# Losing My Religion - mandolin tutorial



## dale (Oct 9, 2016)




----------



## Guncho (Jun 16, 2015)

That's cool.


----------



## dale (Oct 9, 2016)

thanks so much for checking this out!


----------



## Jeewiz (Feb 8, 2014)

Great stuff Dale. Thanks for sharing. I’ve been looking to buy a mandolin myself. Any recommendations as far as type and make?

TIA.


----------



## dale (Oct 9, 2016)

I started with an A style, eventually got an F, sold it and went back to A. Both are great and as the saying goes 'hole the same amount of sand' so more 'pluck' for your buck with the A style unless you just really want a scroll look.
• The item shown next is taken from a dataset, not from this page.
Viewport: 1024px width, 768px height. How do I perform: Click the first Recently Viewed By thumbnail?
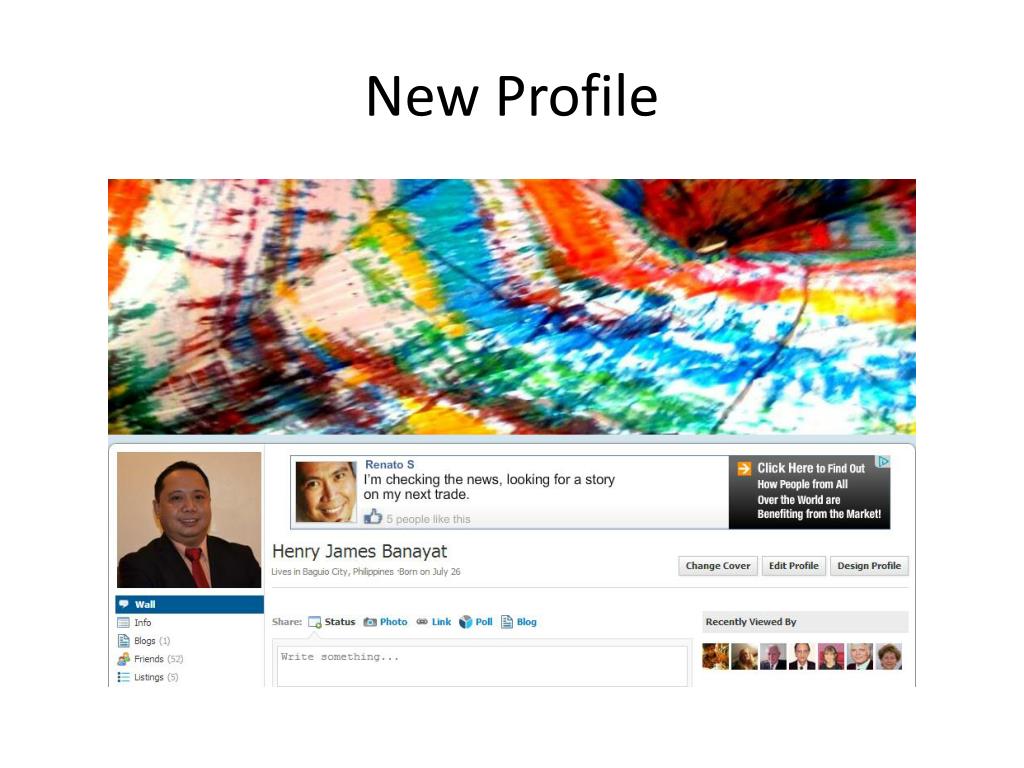tap(715, 656)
I'm honestly not too familiar with who is making a good model and an entry price, no assuming that's what you want. My philosophy, which others may not agree with, when it comes to a first instrument tone isn't the main thing, play ability is. After you decide if the instrument is going to stick around you life then the an instrument with better tone may be down the road.


----------



## Jeewiz (Feb 8, 2014)

I’ve been doing some digging regarding A vs F style and your comments seem to be the consensus. Eastman looks like they make a few mid priced models but I haven’t had a chance to try one yet. 

Thnx.


----------



## Dorian2 (Jun 9, 2015)

Thanks for the video Dale. I'm another one who has sorta bounced the Mandolin idea between my ears. I'm a huge fan of JPJ and Jimmy Page's take on the instrument and how they incorporate it. I also like abit of Bluegrass here and there so at some point I may take the dive. I agree with part of your take on a 1st instrument tone as far as playability is concerned. But for someone who is a tad more experienced with playing stringed instruments, it has to be a very close second in general. Of course as guitar players we can all agree that you'll typically get more of what you want at certain price points.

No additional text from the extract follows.